— START Listed records —

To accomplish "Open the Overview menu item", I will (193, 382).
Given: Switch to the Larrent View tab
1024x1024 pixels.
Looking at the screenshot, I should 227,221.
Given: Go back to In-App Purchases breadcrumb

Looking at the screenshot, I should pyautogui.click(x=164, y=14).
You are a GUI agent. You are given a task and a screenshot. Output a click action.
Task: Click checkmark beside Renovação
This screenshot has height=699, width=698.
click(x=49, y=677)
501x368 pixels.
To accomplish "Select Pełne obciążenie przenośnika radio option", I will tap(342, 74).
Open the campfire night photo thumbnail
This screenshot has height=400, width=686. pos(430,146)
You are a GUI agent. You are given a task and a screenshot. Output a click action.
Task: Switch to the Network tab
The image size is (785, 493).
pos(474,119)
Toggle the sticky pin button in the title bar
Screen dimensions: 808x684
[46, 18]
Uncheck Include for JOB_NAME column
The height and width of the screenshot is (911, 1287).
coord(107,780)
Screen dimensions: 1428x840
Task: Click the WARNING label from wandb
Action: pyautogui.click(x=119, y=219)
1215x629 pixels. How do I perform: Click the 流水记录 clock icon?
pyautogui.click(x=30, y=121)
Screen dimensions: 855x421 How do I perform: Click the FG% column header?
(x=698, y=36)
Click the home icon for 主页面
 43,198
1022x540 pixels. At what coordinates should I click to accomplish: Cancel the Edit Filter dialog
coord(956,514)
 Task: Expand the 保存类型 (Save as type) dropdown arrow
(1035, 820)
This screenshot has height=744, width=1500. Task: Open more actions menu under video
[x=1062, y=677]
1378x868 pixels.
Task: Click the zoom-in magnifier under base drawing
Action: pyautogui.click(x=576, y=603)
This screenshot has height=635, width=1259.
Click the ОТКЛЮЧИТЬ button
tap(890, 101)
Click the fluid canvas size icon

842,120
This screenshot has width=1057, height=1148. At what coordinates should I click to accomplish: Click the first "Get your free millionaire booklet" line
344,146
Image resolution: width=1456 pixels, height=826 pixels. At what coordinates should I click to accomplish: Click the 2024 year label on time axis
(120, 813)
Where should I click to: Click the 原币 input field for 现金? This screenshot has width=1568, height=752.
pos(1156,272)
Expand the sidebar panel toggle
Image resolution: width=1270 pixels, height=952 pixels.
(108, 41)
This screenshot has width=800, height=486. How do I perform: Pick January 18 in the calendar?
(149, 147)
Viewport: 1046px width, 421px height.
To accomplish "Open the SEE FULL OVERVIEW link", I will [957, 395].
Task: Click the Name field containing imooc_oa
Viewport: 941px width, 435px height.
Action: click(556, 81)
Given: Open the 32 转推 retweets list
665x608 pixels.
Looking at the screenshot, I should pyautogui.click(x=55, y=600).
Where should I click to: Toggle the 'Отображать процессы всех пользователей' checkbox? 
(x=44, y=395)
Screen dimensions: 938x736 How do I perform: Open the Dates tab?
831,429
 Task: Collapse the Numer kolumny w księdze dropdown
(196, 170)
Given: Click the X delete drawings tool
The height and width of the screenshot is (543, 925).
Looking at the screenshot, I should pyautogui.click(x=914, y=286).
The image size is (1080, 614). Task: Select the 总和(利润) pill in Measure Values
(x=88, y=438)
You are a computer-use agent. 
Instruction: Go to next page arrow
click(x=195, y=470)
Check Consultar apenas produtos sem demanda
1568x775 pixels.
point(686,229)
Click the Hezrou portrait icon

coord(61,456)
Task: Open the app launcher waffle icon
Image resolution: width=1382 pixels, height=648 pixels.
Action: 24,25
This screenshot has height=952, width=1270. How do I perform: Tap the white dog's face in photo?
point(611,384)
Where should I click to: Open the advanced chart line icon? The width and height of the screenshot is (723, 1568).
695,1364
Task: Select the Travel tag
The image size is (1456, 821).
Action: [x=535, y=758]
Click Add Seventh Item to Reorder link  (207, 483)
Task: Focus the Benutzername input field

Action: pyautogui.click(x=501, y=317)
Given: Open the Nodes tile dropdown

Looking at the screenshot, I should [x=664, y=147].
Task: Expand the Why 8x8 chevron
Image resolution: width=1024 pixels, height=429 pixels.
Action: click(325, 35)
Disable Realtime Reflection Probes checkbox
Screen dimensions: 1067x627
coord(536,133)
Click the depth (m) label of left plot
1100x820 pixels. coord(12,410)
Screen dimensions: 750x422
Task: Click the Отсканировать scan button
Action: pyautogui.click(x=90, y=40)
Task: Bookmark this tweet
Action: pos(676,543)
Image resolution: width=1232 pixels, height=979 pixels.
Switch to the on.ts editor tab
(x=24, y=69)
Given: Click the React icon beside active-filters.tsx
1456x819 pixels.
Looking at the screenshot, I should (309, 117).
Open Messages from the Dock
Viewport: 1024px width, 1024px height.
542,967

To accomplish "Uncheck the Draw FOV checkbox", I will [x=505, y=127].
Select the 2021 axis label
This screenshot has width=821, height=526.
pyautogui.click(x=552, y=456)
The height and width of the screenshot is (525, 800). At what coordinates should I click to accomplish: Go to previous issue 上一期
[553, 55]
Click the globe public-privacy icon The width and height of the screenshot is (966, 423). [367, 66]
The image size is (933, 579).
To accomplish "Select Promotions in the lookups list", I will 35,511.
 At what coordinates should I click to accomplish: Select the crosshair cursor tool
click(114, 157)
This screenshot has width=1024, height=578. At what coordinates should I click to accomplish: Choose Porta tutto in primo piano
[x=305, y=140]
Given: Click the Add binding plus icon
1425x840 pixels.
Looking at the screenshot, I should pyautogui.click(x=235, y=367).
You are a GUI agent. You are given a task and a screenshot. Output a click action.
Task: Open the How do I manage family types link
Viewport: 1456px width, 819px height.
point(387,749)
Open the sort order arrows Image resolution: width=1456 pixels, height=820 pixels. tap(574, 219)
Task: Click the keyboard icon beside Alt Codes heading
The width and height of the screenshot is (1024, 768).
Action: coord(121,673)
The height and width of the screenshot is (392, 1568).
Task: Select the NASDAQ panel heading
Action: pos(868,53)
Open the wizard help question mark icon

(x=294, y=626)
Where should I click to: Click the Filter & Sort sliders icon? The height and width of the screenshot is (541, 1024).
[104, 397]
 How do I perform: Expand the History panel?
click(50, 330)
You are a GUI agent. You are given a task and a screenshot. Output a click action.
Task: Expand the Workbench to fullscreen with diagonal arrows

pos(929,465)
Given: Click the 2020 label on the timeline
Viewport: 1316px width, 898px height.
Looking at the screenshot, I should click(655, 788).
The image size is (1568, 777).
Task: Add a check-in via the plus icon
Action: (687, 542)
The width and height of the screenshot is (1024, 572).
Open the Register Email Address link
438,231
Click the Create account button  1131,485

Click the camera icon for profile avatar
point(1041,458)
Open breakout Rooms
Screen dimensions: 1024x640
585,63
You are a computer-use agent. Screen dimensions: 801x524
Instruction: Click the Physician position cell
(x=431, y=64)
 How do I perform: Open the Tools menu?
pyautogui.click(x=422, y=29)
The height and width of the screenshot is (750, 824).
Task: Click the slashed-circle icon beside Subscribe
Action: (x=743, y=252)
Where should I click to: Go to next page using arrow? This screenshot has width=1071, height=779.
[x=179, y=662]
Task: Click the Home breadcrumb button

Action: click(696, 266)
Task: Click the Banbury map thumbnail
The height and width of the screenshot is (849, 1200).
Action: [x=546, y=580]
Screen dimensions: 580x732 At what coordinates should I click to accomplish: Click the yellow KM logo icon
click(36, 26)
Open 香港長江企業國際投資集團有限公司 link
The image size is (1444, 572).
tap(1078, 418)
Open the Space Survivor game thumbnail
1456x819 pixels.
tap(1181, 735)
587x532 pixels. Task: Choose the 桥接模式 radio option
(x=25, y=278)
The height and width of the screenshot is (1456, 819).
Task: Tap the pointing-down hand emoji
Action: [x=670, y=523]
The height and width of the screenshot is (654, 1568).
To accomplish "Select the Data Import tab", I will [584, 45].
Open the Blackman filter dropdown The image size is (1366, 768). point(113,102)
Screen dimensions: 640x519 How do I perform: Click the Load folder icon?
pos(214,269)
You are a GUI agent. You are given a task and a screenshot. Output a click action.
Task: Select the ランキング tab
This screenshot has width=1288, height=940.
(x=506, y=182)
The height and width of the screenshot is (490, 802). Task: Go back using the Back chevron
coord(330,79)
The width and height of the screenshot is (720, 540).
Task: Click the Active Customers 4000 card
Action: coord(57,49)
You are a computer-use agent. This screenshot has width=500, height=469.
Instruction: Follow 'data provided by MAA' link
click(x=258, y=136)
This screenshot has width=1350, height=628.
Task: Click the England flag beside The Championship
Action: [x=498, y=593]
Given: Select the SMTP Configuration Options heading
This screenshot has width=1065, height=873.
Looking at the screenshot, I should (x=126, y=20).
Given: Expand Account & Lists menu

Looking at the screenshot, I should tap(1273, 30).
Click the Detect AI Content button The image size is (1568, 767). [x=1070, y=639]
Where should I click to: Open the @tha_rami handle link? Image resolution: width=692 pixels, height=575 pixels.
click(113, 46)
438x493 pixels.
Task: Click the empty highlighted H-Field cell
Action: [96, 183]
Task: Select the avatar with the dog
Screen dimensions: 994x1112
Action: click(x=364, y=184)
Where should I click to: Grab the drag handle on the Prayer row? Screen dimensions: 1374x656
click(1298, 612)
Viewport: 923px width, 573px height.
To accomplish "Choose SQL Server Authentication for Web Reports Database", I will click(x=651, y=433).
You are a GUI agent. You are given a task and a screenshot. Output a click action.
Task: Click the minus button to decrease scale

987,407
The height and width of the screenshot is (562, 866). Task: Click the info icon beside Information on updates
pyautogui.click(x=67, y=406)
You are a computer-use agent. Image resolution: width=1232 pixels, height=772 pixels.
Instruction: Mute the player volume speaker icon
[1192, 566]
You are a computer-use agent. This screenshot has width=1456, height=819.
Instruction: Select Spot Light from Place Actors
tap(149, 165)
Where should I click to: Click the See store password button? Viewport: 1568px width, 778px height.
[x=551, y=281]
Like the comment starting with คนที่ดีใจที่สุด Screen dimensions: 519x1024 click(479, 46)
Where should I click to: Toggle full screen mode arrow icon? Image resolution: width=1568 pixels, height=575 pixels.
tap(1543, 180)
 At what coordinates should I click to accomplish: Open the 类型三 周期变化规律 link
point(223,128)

— END Listed records —

## What to do
Collect every line of the records above that contains the string "input", copying each one in full.

## Exercise response
Where should I click to: Click the 原币 input field for 现金? This screenshot has width=1568, height=752.
Task: Focus the Benutzername input field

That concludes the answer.